* Exercise aim: Starting at the top of the entries, restate word for word each line up to and including the one with "travel (57, 1201)".

--- Material provided Enclosed Below ---

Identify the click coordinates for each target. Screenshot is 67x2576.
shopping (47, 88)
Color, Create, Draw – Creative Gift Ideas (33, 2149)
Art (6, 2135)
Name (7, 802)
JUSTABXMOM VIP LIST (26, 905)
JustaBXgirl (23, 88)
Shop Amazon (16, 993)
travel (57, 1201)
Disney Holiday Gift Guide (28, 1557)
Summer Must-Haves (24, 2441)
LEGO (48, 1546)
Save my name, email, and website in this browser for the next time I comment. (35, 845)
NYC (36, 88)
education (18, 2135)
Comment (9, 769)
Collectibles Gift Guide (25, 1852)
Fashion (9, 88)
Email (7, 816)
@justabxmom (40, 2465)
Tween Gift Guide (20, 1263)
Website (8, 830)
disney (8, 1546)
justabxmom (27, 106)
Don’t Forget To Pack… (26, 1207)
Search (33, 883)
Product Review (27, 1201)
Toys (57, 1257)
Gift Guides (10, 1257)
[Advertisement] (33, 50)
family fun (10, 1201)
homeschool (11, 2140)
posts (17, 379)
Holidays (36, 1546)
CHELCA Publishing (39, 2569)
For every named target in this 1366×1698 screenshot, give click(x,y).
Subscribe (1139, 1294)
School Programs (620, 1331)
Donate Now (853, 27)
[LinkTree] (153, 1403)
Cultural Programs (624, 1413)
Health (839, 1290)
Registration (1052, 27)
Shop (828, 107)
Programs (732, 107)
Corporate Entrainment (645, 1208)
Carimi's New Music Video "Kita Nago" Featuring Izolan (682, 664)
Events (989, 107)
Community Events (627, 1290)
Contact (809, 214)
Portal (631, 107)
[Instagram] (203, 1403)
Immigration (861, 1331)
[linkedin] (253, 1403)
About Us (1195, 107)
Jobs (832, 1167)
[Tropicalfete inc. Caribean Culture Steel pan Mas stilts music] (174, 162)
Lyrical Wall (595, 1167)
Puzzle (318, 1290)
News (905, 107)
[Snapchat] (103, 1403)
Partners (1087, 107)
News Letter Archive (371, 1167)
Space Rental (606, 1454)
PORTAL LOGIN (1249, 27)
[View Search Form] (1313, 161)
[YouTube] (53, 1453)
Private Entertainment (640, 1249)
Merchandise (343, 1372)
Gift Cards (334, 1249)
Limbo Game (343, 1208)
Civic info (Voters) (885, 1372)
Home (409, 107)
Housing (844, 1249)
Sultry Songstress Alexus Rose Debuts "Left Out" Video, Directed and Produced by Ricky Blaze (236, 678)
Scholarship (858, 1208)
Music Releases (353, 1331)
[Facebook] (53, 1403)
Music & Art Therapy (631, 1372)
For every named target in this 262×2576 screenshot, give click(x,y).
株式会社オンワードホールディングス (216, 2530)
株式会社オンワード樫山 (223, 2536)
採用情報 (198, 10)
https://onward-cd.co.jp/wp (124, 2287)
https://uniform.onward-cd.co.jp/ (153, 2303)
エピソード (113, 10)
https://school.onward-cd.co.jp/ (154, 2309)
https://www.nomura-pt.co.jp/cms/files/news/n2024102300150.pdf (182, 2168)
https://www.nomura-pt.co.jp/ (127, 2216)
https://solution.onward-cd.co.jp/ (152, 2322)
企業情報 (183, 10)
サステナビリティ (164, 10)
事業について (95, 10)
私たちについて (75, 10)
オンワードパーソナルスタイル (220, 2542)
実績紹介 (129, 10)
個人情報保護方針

--- End of Enclosed Material provided ---

* Solution to the problem:
Identify the click coordinates for each target. Screenshot is 67x2576.
shopping (47, 88)
Color, Create, Draw – Creative Gift Ideas (33, 2149)
Art (6, 2135)
Name (7, 802)
JUSTABXMOM VIP LIST (26, 905)
JustaBXgirl (23, 88)
Shop Amazon (16, 993)
travel (57, 1201)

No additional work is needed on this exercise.